According to state budget documents available to anyone who bothers to look, Revised Fiscal Year 2008 state spending was $24.3 billion. Revised Fiscal Year 2014 spending $29.7 billion. And you probably aren't supposed to remember Beshear got and spent $3.4 billion in federal "stimulus" funds right in the middle of that.

We're looking at spending going up an average of almost a billion dollars a year under Beshear and almost another billion a year in one-time money blown through, but Beshear and his cronies in the media keep repeating his "budget cutting" fiction.

Wednesday, July 09, 2014

Beshear budget fraud on Page 209

When the 2014 Kentucky General Assembly enacted budget language forbidding spending on anything directly or indirectly related to ObamaCare, Gov.
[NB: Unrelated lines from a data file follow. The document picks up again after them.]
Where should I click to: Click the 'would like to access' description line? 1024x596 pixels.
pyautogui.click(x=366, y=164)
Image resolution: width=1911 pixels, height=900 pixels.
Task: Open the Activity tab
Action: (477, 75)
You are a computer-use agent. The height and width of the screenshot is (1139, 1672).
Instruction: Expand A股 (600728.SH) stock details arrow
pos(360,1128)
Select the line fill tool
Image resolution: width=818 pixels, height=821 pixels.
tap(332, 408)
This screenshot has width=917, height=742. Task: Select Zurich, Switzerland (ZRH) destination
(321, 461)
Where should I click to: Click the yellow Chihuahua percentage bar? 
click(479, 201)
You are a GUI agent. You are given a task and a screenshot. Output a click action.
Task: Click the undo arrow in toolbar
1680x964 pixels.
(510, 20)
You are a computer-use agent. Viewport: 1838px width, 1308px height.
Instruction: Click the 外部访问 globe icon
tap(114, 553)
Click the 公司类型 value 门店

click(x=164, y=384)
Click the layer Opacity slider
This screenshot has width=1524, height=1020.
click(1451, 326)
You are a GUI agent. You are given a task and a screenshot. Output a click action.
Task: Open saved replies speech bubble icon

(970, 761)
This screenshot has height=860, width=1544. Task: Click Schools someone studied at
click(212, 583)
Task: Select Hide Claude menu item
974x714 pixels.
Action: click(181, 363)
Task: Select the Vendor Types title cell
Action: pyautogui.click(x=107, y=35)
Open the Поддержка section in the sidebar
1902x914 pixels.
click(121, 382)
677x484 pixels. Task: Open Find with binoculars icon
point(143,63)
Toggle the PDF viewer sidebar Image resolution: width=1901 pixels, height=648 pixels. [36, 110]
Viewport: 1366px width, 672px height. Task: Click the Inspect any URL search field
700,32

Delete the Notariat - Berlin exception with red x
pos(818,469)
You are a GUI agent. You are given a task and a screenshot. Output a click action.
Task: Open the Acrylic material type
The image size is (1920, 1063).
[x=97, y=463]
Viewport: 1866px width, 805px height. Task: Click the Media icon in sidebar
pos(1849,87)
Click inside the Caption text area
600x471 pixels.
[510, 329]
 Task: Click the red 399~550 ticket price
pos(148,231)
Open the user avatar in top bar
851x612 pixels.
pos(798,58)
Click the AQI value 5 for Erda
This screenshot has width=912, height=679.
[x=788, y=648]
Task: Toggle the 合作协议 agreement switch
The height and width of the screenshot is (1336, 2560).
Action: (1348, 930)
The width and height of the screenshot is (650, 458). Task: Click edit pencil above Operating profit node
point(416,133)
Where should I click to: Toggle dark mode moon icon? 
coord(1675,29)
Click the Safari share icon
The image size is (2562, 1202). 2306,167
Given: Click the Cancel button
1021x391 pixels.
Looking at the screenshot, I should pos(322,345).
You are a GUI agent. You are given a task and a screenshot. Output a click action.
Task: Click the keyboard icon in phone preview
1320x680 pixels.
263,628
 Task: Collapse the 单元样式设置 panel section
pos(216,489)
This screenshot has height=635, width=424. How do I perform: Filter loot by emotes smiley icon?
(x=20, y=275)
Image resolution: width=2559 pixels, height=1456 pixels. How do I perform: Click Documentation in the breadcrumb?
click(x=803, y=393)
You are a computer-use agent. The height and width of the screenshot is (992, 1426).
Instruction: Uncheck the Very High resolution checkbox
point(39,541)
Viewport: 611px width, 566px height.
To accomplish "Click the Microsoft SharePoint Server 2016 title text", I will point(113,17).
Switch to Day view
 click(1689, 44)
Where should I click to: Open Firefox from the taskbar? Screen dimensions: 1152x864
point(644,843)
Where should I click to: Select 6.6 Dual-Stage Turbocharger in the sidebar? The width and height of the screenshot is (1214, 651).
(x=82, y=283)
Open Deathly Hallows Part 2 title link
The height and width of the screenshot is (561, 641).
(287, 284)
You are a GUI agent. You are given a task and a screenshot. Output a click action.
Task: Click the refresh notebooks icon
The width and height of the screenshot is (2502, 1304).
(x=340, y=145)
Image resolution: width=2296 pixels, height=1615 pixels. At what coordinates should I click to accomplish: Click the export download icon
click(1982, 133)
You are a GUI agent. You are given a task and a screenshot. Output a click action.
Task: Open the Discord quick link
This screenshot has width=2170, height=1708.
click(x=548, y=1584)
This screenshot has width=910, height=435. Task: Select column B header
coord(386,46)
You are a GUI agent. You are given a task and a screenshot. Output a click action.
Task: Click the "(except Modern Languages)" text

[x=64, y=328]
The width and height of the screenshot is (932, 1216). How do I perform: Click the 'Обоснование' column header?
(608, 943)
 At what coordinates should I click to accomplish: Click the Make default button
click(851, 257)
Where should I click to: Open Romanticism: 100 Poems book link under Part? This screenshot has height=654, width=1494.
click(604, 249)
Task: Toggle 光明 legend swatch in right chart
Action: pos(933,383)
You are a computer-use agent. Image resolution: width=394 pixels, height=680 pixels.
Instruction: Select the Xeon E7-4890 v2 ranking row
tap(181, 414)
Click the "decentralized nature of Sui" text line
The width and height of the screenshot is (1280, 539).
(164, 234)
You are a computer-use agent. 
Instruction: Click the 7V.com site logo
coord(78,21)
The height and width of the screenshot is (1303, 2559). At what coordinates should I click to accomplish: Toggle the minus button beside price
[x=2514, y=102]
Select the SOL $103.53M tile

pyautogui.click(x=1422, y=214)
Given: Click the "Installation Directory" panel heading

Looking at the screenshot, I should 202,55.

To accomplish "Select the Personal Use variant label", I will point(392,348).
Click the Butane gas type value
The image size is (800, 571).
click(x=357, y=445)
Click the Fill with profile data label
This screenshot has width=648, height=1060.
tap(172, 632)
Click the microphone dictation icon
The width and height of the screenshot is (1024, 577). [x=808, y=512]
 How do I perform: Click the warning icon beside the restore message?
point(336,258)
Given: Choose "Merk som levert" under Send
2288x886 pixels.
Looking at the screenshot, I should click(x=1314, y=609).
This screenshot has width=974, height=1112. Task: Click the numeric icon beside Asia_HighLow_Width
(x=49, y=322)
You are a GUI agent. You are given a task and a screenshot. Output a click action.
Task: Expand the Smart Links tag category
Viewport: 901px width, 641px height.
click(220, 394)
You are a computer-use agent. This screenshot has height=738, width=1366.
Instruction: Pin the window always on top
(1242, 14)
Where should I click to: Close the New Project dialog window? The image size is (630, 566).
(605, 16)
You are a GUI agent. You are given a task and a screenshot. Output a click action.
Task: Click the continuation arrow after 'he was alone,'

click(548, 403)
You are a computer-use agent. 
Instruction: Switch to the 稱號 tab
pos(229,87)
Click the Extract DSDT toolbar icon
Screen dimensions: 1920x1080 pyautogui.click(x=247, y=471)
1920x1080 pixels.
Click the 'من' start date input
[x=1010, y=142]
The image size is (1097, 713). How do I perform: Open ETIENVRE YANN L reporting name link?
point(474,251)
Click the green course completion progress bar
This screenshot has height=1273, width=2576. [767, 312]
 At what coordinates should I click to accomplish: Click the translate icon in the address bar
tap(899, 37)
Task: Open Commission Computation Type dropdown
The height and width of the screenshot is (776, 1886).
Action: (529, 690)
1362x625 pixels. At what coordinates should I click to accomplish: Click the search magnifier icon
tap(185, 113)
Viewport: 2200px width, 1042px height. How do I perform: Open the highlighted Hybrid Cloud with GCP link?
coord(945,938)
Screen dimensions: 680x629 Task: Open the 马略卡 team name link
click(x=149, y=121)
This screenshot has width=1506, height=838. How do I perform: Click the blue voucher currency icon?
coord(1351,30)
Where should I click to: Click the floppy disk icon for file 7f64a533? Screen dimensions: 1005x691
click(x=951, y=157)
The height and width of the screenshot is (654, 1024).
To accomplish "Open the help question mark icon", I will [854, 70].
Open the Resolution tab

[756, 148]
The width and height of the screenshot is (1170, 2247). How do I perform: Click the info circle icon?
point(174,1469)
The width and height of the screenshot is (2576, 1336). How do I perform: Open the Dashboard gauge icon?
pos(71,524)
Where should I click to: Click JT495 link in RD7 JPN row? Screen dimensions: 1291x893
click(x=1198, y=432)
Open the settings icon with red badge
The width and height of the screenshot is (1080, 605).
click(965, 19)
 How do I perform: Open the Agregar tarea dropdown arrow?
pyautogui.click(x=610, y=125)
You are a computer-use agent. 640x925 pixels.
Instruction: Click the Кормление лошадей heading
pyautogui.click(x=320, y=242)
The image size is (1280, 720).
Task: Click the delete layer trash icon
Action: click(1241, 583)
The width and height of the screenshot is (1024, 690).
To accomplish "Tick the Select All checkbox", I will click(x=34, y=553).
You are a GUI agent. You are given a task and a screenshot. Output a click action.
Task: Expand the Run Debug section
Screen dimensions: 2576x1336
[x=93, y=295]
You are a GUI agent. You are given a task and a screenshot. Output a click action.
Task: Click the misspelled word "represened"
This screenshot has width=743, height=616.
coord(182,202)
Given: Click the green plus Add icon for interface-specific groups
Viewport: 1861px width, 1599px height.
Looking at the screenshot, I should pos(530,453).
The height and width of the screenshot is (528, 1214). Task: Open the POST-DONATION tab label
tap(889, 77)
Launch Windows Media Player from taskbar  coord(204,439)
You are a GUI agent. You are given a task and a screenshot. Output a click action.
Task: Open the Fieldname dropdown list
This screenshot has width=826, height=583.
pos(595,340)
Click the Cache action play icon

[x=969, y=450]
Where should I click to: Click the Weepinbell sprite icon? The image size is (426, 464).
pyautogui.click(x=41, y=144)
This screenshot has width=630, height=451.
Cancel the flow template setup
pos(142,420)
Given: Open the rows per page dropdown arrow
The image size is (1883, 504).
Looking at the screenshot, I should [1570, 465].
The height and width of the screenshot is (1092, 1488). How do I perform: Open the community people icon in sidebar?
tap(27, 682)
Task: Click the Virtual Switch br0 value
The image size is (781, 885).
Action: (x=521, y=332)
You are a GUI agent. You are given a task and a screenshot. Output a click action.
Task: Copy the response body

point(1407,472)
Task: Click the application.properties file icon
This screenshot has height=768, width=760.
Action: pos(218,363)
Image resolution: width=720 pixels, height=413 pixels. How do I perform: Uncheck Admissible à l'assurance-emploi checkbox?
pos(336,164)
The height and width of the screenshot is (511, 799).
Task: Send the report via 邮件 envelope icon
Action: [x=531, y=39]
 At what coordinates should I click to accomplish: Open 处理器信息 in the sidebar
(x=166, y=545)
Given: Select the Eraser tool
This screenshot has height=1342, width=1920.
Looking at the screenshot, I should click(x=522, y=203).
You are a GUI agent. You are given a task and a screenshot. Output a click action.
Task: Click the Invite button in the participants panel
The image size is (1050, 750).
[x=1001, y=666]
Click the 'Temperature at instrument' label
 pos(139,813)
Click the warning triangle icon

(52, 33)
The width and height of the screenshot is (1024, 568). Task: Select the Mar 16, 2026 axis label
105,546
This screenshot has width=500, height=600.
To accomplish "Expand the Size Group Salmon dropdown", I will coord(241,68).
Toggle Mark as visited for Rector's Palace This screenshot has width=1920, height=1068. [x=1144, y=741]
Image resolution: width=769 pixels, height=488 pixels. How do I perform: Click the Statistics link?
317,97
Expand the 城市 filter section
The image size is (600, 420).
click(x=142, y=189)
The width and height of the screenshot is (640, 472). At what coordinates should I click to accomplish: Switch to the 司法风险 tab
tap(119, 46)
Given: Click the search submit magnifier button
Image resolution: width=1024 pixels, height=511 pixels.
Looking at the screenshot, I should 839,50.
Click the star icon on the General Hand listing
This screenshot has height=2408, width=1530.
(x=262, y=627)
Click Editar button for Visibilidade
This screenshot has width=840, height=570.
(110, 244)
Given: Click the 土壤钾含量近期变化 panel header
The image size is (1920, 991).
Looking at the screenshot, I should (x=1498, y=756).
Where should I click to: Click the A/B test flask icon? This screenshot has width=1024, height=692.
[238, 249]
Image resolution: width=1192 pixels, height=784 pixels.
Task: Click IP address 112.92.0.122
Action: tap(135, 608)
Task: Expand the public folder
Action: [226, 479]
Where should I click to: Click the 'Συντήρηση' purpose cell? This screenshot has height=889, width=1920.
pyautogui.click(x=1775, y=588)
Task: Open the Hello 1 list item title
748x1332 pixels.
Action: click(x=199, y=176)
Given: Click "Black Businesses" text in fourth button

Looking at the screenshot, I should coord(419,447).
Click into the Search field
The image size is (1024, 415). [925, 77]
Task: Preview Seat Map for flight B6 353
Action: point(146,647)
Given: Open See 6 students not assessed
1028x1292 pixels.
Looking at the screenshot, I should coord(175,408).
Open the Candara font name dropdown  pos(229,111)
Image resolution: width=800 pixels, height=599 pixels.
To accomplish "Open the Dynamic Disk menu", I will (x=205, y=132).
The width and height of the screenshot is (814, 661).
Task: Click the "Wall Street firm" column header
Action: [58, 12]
Beshear declined to veto the provision because, he said, sufficient federal funding would be available to run the Kentucky Health Benefit Exchange in 2015-16.

That was never true.

Now the actual state budget (on page 209) shows $37.4 million state dollars being transferred to the Exchange as state restricted funds and spent in clear violation of the explicit legislative instructions in the current state budget. An active state budget is the supreme law of the land in Kentucky next to the Constitution.

I have made a request of Deputy Budget Director John Hicks for an explanation of this illegal action by the Beshear Administration.

Thursday, July 03, 2014

Abortion zealots attacking Nicholasville Hobby Lobby store TODAY at 4pm

In an attempt to gin up pro-abortion activists for mid-term elections, Democrats are trying to make an example out of Hobby Lobby with protests around the country at the Christian-owned stores.

Local media sources report the same thing will happen today at 4pm at the Brannon Crossing Hobby Lobby store in Nicholasville.

Left-wing activists are upset because the U.S. Supreme Court ruled on Monday that Obama couldn't force Hobby Lobby to pay for abortifacients for the company's employees.

See you there?

Tuesday, July 01, 2014

Steve Beshear admits it

Kentucky Governor Steve Beshear did not veto budget language earlier this spring defunding ObamaCare in the Bluegrass State because, he said, federal funds would be available to fund it throughout the two year budget cycle.

That was a lie and he just admitted it in writing.

In an executive order filed with Secretary of State Alison Lundergan Grimes late yesterday, Beshear attempted for the third time to administratively create the Kentucky Health Benefit Exchange with the following admission:

"WHEREAS, operation of kynect in Kentucky will be funded entirely with federal funds until January 1, 2015, at which time its operations will be wholly funded from revenues generated by and through the Exchange." (emphasis added)

Generating revenue "by and through the Exchange" would require the creation of a tax and an appropriation, neither of which can the governor do on his own. Beshear's two previous attempts to create the exchange by temporary reorganization executive order, which is what this is, failed in the 2013 and 2014 General Assemblies when the legislature declined to ratify them as required by the relevant statute KRS 12.028. Subsection 5 of the same law forbids the governor from putting its provisions into effect until the next session of the General Assembly. He has now violated this law three times, despite stating on federal grant applications requesting over $200 million in federal funds that the exchange had been legally created.

Two current lawsuits in state court seek to clarify the constitutional issues limiting Beshear's authority in this matter. They are 13-SC-652 and 13-SC-667.